Besuch des TagesTreffs für Wohnungslose

Berlin im Winter. Es ist nicht nur grau, sondern auch kalt. Manchmal eiskalt. Die meisten Menschen sind tagsüber auf der Arbeit oder zuhause. Irgendwo drinnen, in die Kälte müssen sie meist nur kurz. Aber was machen wohnungslose Menschen? Sie haben es natürlich das ganze Jahr über schwer, aber im Winter ist es noch mal härter. Den ganzen Tag bei Wind und Wetter auf einer Bank vor dem Bahnhof Lichtenberg sitzen? Das macht krank: körperlich und seelisch.

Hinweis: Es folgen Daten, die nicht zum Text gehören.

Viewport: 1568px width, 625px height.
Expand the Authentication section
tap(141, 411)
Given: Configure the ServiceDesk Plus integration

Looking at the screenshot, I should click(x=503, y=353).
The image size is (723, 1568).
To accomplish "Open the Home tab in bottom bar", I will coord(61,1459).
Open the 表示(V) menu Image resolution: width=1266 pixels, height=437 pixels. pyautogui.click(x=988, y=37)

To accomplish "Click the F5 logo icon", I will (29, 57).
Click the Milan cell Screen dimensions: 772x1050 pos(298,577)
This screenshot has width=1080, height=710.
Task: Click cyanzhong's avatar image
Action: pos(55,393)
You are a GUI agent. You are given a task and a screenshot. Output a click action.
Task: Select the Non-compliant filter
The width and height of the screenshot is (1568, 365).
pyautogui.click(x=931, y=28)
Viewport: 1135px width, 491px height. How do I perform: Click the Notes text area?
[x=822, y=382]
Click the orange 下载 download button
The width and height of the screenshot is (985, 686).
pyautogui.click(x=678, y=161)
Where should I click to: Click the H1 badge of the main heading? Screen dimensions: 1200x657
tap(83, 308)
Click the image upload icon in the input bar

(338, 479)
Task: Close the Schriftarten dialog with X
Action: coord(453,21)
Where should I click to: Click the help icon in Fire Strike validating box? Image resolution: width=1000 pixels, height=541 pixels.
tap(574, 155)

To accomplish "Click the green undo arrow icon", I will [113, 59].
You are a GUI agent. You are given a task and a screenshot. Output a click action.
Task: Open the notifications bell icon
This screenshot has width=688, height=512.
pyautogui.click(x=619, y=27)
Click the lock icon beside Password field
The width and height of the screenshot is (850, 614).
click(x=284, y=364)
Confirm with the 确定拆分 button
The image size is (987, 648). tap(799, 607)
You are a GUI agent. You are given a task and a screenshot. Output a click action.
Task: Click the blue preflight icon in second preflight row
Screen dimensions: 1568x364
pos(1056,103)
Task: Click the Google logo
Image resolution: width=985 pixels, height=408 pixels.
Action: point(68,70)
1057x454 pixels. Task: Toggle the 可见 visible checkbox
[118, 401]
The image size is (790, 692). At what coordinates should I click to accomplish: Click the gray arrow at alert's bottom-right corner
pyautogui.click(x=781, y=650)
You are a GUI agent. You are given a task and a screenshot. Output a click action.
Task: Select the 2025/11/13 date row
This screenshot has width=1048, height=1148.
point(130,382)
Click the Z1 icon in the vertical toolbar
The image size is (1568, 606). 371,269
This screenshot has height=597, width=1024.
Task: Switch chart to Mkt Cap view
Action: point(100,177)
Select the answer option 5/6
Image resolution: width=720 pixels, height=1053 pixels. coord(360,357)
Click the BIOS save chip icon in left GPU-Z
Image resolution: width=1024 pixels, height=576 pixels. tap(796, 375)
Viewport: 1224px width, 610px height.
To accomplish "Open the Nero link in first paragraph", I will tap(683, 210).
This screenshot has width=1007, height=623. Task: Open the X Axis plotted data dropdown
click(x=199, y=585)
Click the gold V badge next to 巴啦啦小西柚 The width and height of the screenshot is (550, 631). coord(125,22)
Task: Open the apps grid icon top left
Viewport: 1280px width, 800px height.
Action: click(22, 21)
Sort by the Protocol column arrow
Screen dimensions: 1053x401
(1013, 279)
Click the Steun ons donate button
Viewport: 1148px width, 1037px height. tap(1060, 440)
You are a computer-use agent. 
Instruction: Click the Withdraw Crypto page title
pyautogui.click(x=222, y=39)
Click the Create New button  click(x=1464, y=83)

Zusammen mit Stefan Taschner (MdA) haben wir am 24. Januar den TagesTreff für Wohnungslose in der Weitlingstraße 11 besucht. Hier können wohnungslose Menschen warme Mahlzeiten, neue Bekleidung, eine Fußpflege oder (zahn-)ärztliche Behandlung bekommen. Im Keller gibt es eine Dusche und Waschmaschinen. Erste Hilfe also, um sich nach Tagen auf der Straße wieder ein wenig wie ein Mensch zu fühlen. Dank einer neuen Sozialarbeiterin ist in Zukunft auch eine engere Betreuung und Begleitung der Menschen möglich.

Hier wird wichtige Arbeit geleistet, die hart ist. Geld ist eigentlich immer knapp. Zwar kann der Humanistische Verband e.V. das Gebäude mietfrei nutzen, muss aber für den Unterhalt des Hauses aufkommen. Geht etwas kaputt, wie im letzten Jahr das Dach, muss der Verband als Träger des Projekts für die Reparatur aufkommen. Im Fall des Dachs war das einfach zu viel. Die Bezirksverordnetenversammlung hatte deshalb beschlossen, dass der Bezirk bei der Dachreparatur hilft. Passiert ist bisher nichts. Wir finden, dass das Bezirksamt Beschlüsse der Bezirksverordnetenversammlung umsetzen muss. Wir fragen deshalb beim Bezirksamt nach, wann das Dach des TagesTreffs repariert wird.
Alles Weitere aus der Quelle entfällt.